The Bishop's sister, Miss Keane, whose life was a perpetual orgy of mothers' meetings and G.F.S. gatherings, was holding a district visitors' working party in the drawing-room at the Palace. The ladies knitted and stitched, while one of their number heaped fuel on the flame of their enthusiasm by reading aloud the "History of the Diocese of Southminster."
Miss Keane took but little heed of the presence of Rachel and Hester in her brother's house. Those who work mechanically on fixed lines seem, as a rule, to miss the pith of life. She was kind when she remembered them, but her heart was where her treasure was—namely, in her escritoire, with her list of Bible-classes, and servants' choral unions, and the long roll of contributors to the guild of work which she herself had started.
When she had been up to Hester's room, invariably at hours when Hester could not see her, and when she had entered Rachel's sledge-hammer subscriptions in her various account-books, her attention left her visitors. She considered them superficial, and wondered how it was that her brother could find time to spend hours talking to both of them, while he had rarely a moment in which to address her chosen band in the drawing-room. She was one of those persons who find life a very prosaic affair, quite unlike the fiction she occasionally read.

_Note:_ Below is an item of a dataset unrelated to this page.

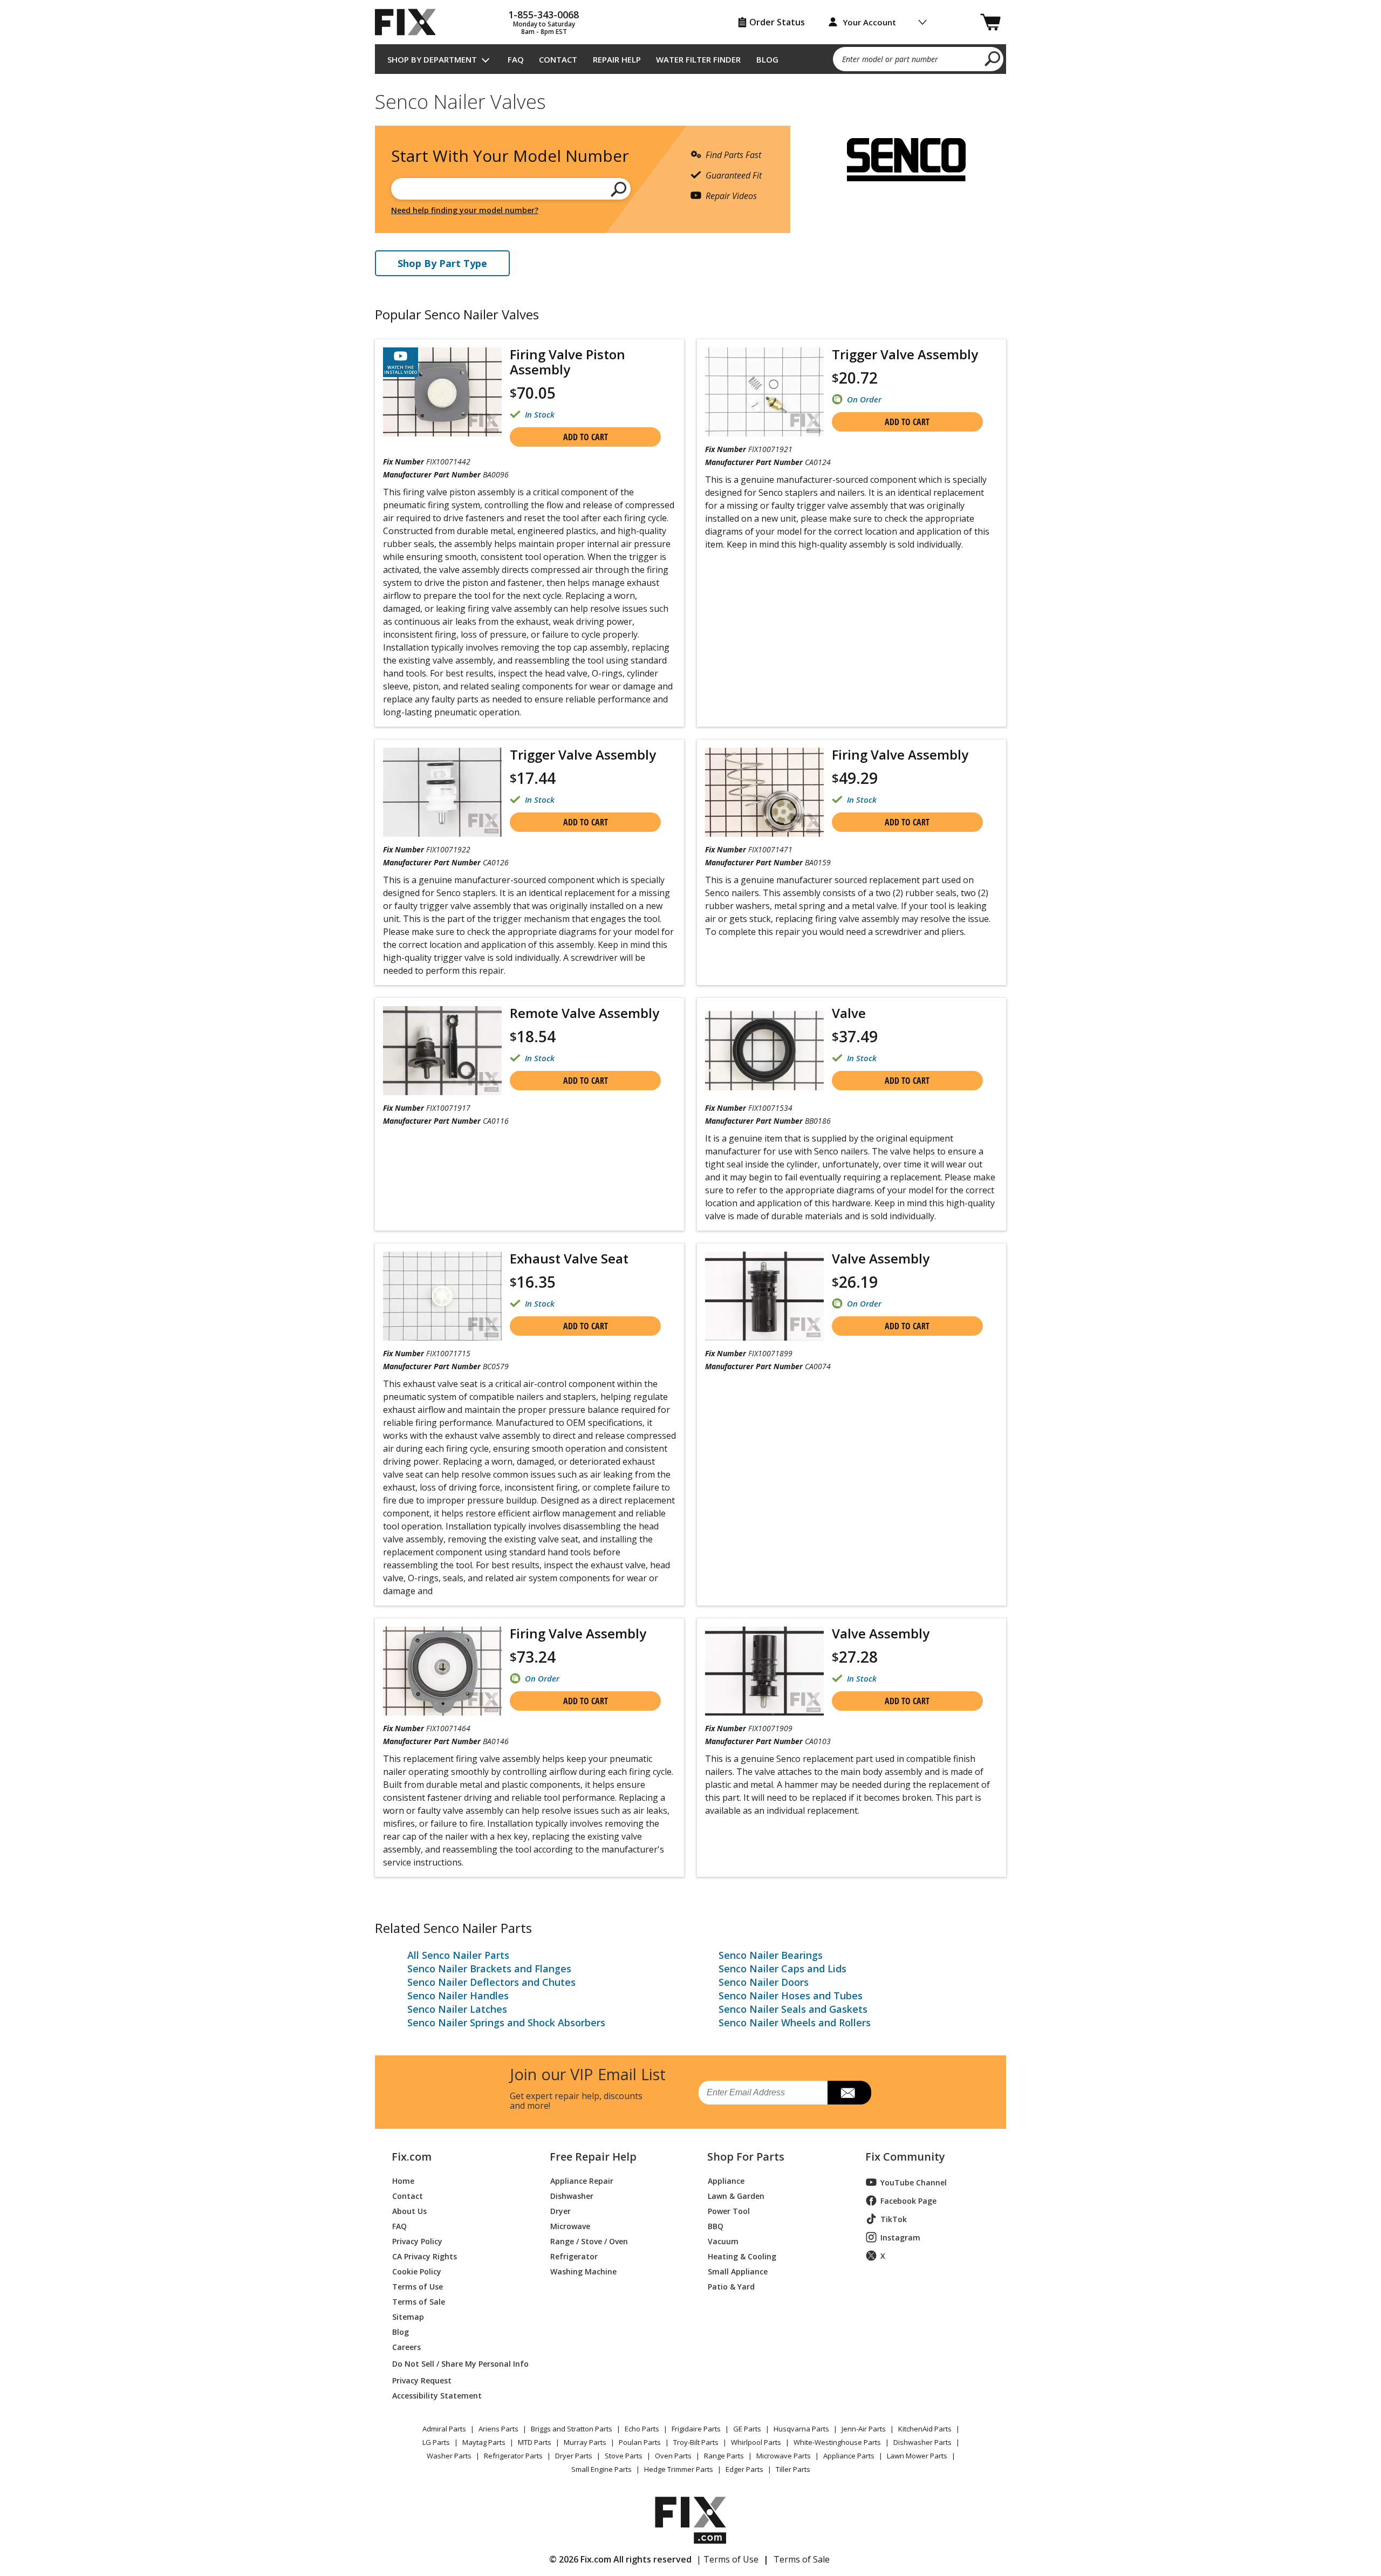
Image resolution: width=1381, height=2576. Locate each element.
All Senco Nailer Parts (458, 1955)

She often remarked that nothing except the commonplace happened. Certainly she never observed anything else.
So Hester lay in the room above, halting feebly between two opinions, whether to live or to die, and Rachel sat in the Bishop's study beneath, waiting to make tea for him on his return from the confirmation.
If she did not make it, no one else did. Instead of ringing for it he went without it.
Rachel watched the sun set—a red ball dropping down a frosty sky. It was the last day of the year. The new year was bringing her everything.
"Good-bye, good-bye," she said, looking at the last rim of the sun as he sank. And she remembered other years when she had watched the sun set on the last day of December, when life had been difficult—how difficult!